Mother and child from Burma. © 2009 John Gevers.

Contact is essential, empathy crucial
Contact is essential — interacting as social equals, the way you did when you went to take the pictures posted here.  Empathy is the crucial ingredient for an “us-us” perspective where we can see them involved in the same kind of human activities, showing the same basic human emotions, we have.  That’s what your photos in Yearning to Breathe Free do for a wider audience. They creatively turn strangers into “us.”  You can see their peaceful culture reflected in their faces and in the courtesy they extend. The power of these  beautiful photos takes away the fear of knowing there is a group of foreign immigrants living “near us,” and actually makes you want to meet some of them and get to know them better.

One Response to “Cultural diasporas in our midst”

  1. Jennifer Milholland Says:

    As we welcome groups like the Burmese to our community, one of the most helpful things we can do is to appreciate what previous generations of immigrants have gone through as they settled in a new country. Some of the sweeping generalizations made here might hinder a full understanding of how newcomers fit into the broader historical picture. My concern is the insinutation that it was all just so easy in the past, but today it’s more difficult. It’s always been tough, and that’s worth studying.

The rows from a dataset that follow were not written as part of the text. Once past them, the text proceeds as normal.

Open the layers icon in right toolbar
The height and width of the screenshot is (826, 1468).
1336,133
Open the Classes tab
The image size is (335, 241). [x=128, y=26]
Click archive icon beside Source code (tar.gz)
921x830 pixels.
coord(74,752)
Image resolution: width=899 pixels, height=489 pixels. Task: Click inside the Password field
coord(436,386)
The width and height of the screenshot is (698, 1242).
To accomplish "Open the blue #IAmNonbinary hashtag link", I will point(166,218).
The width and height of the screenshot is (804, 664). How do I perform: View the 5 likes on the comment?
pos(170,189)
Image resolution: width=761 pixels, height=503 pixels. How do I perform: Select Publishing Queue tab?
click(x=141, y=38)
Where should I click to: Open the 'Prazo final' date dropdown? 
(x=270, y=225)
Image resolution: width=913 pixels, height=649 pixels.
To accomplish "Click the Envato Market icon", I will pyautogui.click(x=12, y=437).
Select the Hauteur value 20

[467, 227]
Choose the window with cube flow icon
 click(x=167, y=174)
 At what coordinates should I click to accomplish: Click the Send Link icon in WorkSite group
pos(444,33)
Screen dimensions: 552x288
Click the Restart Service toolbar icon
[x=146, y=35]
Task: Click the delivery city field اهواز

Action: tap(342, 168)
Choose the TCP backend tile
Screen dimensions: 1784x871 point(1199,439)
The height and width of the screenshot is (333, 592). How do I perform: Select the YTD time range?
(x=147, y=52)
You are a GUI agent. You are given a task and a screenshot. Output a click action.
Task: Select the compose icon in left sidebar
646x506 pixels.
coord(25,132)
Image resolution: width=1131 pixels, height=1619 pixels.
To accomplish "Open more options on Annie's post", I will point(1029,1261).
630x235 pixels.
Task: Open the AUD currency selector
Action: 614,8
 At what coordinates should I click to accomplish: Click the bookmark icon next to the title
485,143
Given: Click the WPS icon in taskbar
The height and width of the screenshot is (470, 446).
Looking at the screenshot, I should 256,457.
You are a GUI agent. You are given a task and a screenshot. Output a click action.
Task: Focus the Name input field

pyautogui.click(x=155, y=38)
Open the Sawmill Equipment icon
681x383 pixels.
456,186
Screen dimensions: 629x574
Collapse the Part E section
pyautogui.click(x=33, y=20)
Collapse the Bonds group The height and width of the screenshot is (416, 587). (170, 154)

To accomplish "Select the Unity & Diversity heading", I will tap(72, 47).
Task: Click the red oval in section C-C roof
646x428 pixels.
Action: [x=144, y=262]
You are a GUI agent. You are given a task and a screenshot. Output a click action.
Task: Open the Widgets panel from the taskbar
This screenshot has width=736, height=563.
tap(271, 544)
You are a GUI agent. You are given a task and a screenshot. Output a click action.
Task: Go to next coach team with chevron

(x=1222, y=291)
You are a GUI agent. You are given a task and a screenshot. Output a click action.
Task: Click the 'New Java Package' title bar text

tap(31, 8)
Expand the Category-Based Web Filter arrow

    1. “It used to be that immigrants to our country assimilated fairly quickly.” Not so much, if you are, say, familiar with the Germans who settled in Fort Wayne. Heavy immigration began in the 1870s with draconian military conscription that pushed families to the U.S. They were primarily interested in working and farming–and not interested at ALL in giving up their language, religion, and other cultural elements. Most German (private) schools and churches were German language; they were FORCED to give up their language in 1917, since they were being punished as spies and traitors to the U.S. Germanic groups like the Amish continue to reject assimilation. 2. Today’s immigrants are “poor, discriminated against, jobless, and living in squalid ghettos.” This is nothing new. Look at the Irish, the Italians, the Chinese on the West Coast, and the Jews (for whom the term/concept “ghetto” was invented). These groups were feared and attacked over the jobs issues. “No Irish Need Apply.” 3. “For centuries, a people and culture were inseparable from their property and territory.” This is patently incorrect. Territory is the least important component of the cultural mix. Language and religion are the most powerful, and to this day, Fort Wayne continues to be heavily Lutheran or German-Catholic, and Germanfest is the largest ethnic celebration in the city. The U.S. as a whole is still heavily English, in its language, legal system and overall philosophical underpinning.

    Regarding the Burmese, I suspect the technology (especially TV, internet, and cars) will help them integrate somewhat more rapidly than previous generations. I hope that they will also be less discriminated against than previous generations, as we are a much more open, global society today, but as with any ethnic group, there will be difficulties. Finally, I predict that by the 3rd generation, they will be as assimilated and accepted as any other historical immigrant group. John, what you are doing here is (among other things) important historical documentation that will be a useful record for future generations. The Burmese are another very colorul thread in the fabric of our community and I look forward to learning more about them as their influence expands. Especially the food….yum!